Can man experience such a God? Many of the great personalities of history, whose works and words are active forces in the lives of men today, have told us that in such experience they found their joy, their inspiration, and their strength. Can he who has had such experience so express his experience as to be a light and guide to his fellow-men? Yes, even that has been done. It is not easy, for the language of the deep regions of the soul of heaven-is the language of poetry and symbol, of highest art, and so to the pure scientist, foolishness; to the fundamental literalist, a stumblingblock; but to one who "knows himself in religion," the wisdom of God.

Those who have found God in their lives tell us, that in

any fruitful seeking of the meaning of all meanings, we must be prepared to detach ourselves from every fleeting thing, every realized, temporary end. We must watch the pointing of events, take their message, and ever press on our way, until, denying ourselves and ceasing to cling to any one of the multitude of things borne on the surface of the stream of life, we find ourselves conscious of the deep current which bears all things on its breast. Here, in the bosom of the Father, we find all "things" of nature given back to us set in their true setting, clothed with beauty, and radiant with eternal meaning; and here, too, in this consciousness we find unutterable joy.
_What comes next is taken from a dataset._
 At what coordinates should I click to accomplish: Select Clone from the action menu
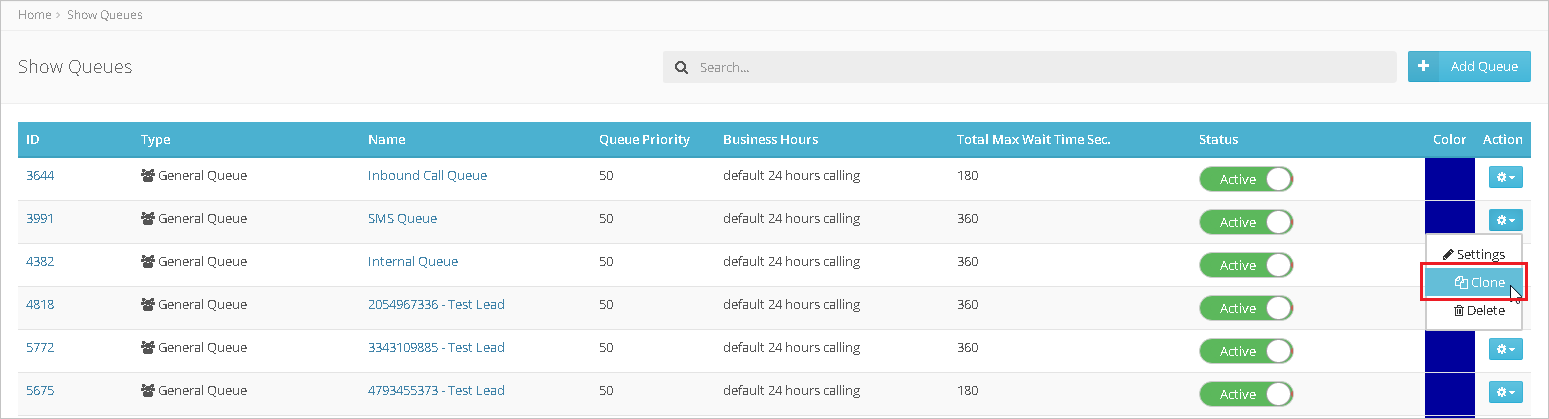[1473, 283]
The saints of all ages and of all races tell us they have found God-the Abyss of Darkness which no illuminated thing within the compass of the mind of man can image forth-God to whom the fire of love alone can guide us; and that in Him they have found the light of all their seeing:

"Into the happy night

In secret, seen of none,

Nor saw I ought,

Without or other light or guide,

Save that which in my heart did burn.

This fire it was that guided me

More certainly than midday sun,

Where he did wait,

He that I knew imprinted on my heart,

In place where none appeared." i

"O lamps of fire that shined

With so intense a light,

That those deep caverns where the senses live,

Which were obscure and blind,

Now with strange glories bright,

Both heat and light to his beloved give." 2

Such has been the experience of the truly great saints, and in their lives and in their deaths they have shown forth the fruits of their experience.

1 San Juan de la Cruz: Noche Oscura del Alma: translation by Gabriela Cunningham Graham.

2 San Juan de la Cruz: Llama de Amor Viva: translation by Arthur Symonds.